The value of iUS for surgical image guidance has enjoyed a tremendous upsurge in recent years. The real-time, portable, cost-effective benefits combined with the improved quality of imaging provided by modern probes has contributed to its increased utility in neurosurgery. First, it can be used to delineate and optimize the approach to the lesion, even before the dura is opened. Combining real-time iUS with neuronavigation, the last becoming less reliant during surgery due to resection and loss of cerebrospinal fluid, has further addressed some of the challenges limiting its widespread use. With the possibility of Doppler images in iUS, also blood vessels and flow are pictured which will help in the decision-making during resection [10, 17, 23, 24]. iUS is considered an accessible first step to implement in a pediatric neurosurgery unit as an anatomical perioperative monitoring tool.

Furthermore, iUS may guide the surgical trajectory for deep-seated tumors and finally assess EOR. Assessment of EOR is affected by known limitations, that are largely described through literature. iUS features that define surgical margins as disease-free are unclear to date. Moreover, surgical artifacts may significantly hinder the assessment of surgical margins, in particular in large tumors with large cortical access and/or collapsed surgical cavity, as well as open ventricle. Several advances in the multiparametric application of ultrasound, which includes the use of ultrasound contrast agents (UCAs), ultrasound elastography, 3-dimensional navigated ultrasound and Doppler flow contribute significantly to improving the sensitivity of iUS for detecting residual tumor volume, though these modalities may not be available on many US systems and sufficient data on their use still does not exist in children. Despite these limitations, gaining experience with this technology may aid in defining surgical strategies or technical tricks to enhance the reliability of iUS [10].
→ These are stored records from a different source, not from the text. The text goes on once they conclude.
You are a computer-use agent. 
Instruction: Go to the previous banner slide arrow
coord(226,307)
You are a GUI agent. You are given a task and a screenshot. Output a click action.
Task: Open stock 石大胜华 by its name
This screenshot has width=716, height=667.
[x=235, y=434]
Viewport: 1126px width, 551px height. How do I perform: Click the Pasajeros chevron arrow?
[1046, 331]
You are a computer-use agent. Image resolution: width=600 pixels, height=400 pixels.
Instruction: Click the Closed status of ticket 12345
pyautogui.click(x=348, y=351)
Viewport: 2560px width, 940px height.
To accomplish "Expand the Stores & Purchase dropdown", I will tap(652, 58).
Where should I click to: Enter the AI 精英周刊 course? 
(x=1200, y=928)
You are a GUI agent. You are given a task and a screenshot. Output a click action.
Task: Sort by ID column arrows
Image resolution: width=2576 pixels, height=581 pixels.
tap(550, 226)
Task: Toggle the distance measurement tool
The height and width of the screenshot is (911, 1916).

Thus, iUS is a versatile surgical adjunct with an important role during the different stages of surgery, though the present study, as most of the studies published in the literature so far, focuses on the role of iUS in aiding to achieve CR [25, 26]. The above-named advantages provided by using iUS, along with its ease-of-use and repeatability, are the main difference when compared to iMR. iUS may therefore significantly contribute to steepen the learning curve in tumor surgery of young surgeons and we are convinced it helps to perfect the CR rates of experienced surgeons in all superficial tumor locations not deeper than 5–6 cm from the brain surface.

iMRI has the advantages of higher resolution, less artifacts, and being less dependent on the experience of the user. Especially in the deeper-seated locations, visualization with iMRI is better compared to iUS [27]. The high initial cost of equipment and the time it adds to the operation with an extensive staff make it not widely available [28]. However, it has been proven that the use of iMRI reduces the need for early repeat surgery in pediatric brain tumors and that the perioperative images that confirm GTR pre-empt new postoperative MRI imaging [14, 29]. Also in MRI, there is a continuous evolution in advanced imaging, which contributes to safely maximize the level of resection [30].

Conclusion

Intraoperative ultrasound and MRI have specific pros and cons, but both have been proven to improve the extent of resection in pediatric low-grade gliomas. For iMRI, since this is a static tool, it can easily be proven on sequential imaging with the extent of resection and recurrence of disease as shown in our results. This is more difficult for iUS as it is a dynamic tool which is user dependent. Due to advances in image quality and cost- and time-efficiency, this is however the most accessible tool to date to aid in achieving the maximum possible tumor resection and should be combined whenever possible or meaningful with intraoperative neurophysiological monitoring.